• _Fragmento de texto_:
Con treinta años y como concejal del Ayuntamiento de Murcia, viví aquel 23-F en la Comisión de Personal, que desde las cinco de la tarde presidía D. Aurelio Serrano, sentado en el vértice de esa larga mesa, más cercano del acceso al salón de Plenos. A su izquierda, el secretario general y los concejales de UCD y a la derecha, Paco Solano, Mari Carmen Lorente y yo mismo. Sobre las seis y media entraron en la sala el Oficial Mayor y Riera, concejal de UCD, con la cara demudada diciendo que unos terroristas disfrazados de guardias civiles habían entrado en el Congreso. Girando la cabeza, tenso, le dije: «dices bien, son terroristas, pero son guardias civiles dando un Golpe de Estado».

Nos propusieron levantar la sesión y D. Aurelio dijo, con firmeza y a la vez con serenidad: «La sesión se levantará cuando se agote el orden del día, estos señores ya me levantaron en el 36, siendo alcalde de Alcázar de San Juan y a mi edad no me van a levantar del Ayuntamiento de Murcia». Sentí admiración y orgullo por su actitud.Al terminar fui a la sede del partido, a la calle Simón García. Agustín Sánchez Trigueros había hablado con el gobernador civil, después de hablar con Madrid. El ente preautonómico y Hernández Ros no respondían. Agustín nos propuso primero avisar a los militantes y amigos a que se agruparan en defensa de sus ayuntamientos. Con él, una parte de la dirección se fue al Gobierno Civil y otra se incorporaría al Ayuntamiento de Murcia.

• _Datos mostrados_:
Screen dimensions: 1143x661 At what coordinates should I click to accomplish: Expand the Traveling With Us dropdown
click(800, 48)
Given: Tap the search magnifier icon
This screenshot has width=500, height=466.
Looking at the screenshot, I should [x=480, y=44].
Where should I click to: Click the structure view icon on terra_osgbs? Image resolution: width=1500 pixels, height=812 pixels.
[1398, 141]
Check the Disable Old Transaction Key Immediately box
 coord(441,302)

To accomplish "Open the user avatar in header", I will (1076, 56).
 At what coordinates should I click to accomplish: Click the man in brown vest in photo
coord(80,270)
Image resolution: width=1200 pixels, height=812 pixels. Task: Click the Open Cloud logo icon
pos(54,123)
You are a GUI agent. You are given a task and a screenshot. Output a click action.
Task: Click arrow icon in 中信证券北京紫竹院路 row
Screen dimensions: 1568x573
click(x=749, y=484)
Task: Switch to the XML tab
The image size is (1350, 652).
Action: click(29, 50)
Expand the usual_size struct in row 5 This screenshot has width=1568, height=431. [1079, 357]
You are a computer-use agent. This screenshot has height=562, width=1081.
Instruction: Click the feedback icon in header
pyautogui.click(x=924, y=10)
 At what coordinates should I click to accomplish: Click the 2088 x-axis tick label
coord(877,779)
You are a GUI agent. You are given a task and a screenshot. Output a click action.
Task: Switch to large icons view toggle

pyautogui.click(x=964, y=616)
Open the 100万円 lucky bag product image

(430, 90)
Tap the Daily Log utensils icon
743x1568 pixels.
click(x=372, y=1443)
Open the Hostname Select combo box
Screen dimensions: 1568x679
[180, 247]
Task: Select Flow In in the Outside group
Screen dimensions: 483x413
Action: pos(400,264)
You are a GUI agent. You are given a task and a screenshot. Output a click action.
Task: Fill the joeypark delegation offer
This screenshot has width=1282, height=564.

• _Ejercicios_:
• a. Actualiza el relato sobre el 23-F en Murcia y reescribe el tramo que va desde "Nos propusieron levantar" hasta "Ayuntamiento de Murcia.", poniendo "don Aurelio" en lugar de "D. Aurelio".
• b. Prosigue el relato sobre el 23-F en Murcia a partir de su última frase.

• _Resultados_:
• a.
Nos propusieron levantar la sesión y don Aurelio dijo, con firmeza y a la vez con serenidad: «La sesión se levantará cuando se agote el orden del día, estos señores ya me levantaron en el 36, siendo alcalde de Alcázar de San Juan y a mi edad no me van a levantar del Ayuntamiento de Murcia». Sentí admiración y orgullo por su actitud.Al terminar fui a la sede del partido, a la calle Simón García. Agustín Sánchez Trigueros había hablado con el gobernador civil, después de hablar con Madrid. El ente preautonómico y Hernández Ros no respondían. Agustín nos propuso primero avisar a los militantes y amigos a que se agruparan en defensa de sus ayuntamientos. Con él, una parte de la dirección se fue al Gobierno Civil y otra se incorporaría al Ayuntamiento de Murcia.

• b.
Fina, mi mujer, se llevó a Pedro Antonio, de seis años, y a Raúl, de cerca de cuatro, a la casa de sus padres y yo fui a casa en la urbanización Santa Rosa, de Santiago el Mayor. Me cambié, metí en un macuto los documentos, libros y revistas del partido, junto con los ficheros de la sede, y los enterré en el huerto de La Arboleja; le dije a ella que no volviera a la casa y que, en todo caso, yo la llamaría. Llegué al Ayuntamiento y subí directo al despacho del alcalde que acababa de tener una llamada del gobernador militar conminándole a abandonar el Ayuntamiento. Sobre las nueve de la noche, me pasaron una llamada de mi padre, carabinero republicano del 37 y candidato a concejal de UCD en el 79; pero, sobre todo, conocedor de las vicisitudes vividas por amigos, como Pedro Esteve o Mariano Monreal de la JSU. Me dijo preocupado, entre comprensivo y cariñoso: «¿ cómo estás Perico?, estos no van de broma, véte para casa con los críos»; le expliqué que el mejor sitio para estar era el Ayuntamiento.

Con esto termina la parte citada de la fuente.